§ **What is needed**
Copy out the entries below, changing every "GUI agent" to "desktop assistant" and leaving everything else the same.

§ **Information provided**
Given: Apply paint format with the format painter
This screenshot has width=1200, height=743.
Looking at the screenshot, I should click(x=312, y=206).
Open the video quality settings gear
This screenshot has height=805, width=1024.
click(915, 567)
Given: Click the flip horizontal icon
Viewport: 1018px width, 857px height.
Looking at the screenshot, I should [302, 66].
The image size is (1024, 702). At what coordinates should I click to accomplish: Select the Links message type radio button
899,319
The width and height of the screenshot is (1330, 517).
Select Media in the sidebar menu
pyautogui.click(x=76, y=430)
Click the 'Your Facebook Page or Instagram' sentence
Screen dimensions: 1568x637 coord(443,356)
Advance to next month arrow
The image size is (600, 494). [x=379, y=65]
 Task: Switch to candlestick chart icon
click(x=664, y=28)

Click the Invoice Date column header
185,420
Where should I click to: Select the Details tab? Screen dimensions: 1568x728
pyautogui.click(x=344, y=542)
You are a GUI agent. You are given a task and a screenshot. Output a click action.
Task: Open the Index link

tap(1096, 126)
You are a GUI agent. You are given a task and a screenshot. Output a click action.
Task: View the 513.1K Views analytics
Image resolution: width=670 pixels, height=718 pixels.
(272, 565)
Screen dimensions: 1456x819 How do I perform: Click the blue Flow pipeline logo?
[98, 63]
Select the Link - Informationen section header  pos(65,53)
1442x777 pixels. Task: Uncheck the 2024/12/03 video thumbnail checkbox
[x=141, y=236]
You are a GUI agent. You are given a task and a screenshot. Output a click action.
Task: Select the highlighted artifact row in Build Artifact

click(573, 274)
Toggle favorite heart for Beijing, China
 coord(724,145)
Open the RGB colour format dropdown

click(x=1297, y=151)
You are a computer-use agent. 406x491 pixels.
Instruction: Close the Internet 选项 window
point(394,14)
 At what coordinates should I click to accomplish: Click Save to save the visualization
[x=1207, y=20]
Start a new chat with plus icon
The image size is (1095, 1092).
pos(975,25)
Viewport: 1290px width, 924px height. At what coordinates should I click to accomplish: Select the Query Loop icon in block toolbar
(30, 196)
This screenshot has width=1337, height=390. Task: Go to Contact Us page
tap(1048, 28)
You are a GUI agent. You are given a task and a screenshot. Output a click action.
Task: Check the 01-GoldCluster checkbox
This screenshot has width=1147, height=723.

§ **Full response**
Given: Apply paint format with the format painter
This screenshot has width=1200, height=743.
Looking at the screenshot, I should click(x=312, y=206).
Open the video quality settings gear
This screenshot has height=805, width=1024.
click(915, 567)
Given: Click the flip horizontal icon
Viewport: 1018px width, 857px height.
Looking at the screenshot, I should [302, 66].
The image size is (1024, 702). At what coordinates should I click to accomplish: Select the Links message type radio button
899,319
The width and height of the screenshot is (1330, 517).
Select Media in the sidebar menu
pyautogui.click(x=76, y=430)
Click the 'Your Facebook Page or Instagram' sentence
Screen dimensions: 1568x637 coord(443,356)
Advance to next month arrow
The image size is (600, 494). [x=379, y=65]
 Task: Switch to candlestick chart icon
click(x=664, y=28)

Click the Invoice Date column header
185,420
Where should I click to: Select the Details tab? Screen dimensions: 1568x728
pyautogui.click(x=344, y=542)
You are a desktop assistant. You are given a task and a screenshot. Output a click action.
Task: Open the Index link

tap(1096, 126)
You are a desktop assistant. You are given a task and a screenshot. Output a click action.
Task: View the 513.1K Views analytics
Image resolution: width=670 pixels, height=718 pixels.
(272, 565)
Screen dimensions: 1456x819 How do I perform: Click the blue Flow pipeline logo?
[98, 63]
Select the Link - Informationen section header  pos(65,53)
1442x777 pixels. Task: Uncheck the 2024/12/03 video thumbnail checkbox
[x=141, y=236]
You are a desktop assistant. You are given a task and a screenshot. Output a click action.
Task: Select the highlighted artifact row in Build Artifact

click(573, 274)
Toggle favorite heart for Beijing, China
 coord(724,145)
Open the RGB colour format dropdown

click(x=1297, y=151)
You are a computer-use agent. 406x491 pixels.
Instruction: Close the Internet 选项 window
point(394,14)
 At what coordinates should I click to accomplish: Click Save to save the visualization
[x=1207, y=20]
Start a new chat with plus icon
The image size is (1095, 1092).
pos(975,25)
Viewport: 1290px width, 924px height. At what coordinates should I click to accomplish: Select the Query Loop icon in block toolbar
(30, 196)
This screenshot has width=1337, height=390. Task: Go to Contact Us page
tap(1048, 28)
You are a desktop assistant. You are given a task and a screenshot. Output a click action.
Task: Check the 01-GoldCluster checkbox
This screenshot has width=1147, height=723.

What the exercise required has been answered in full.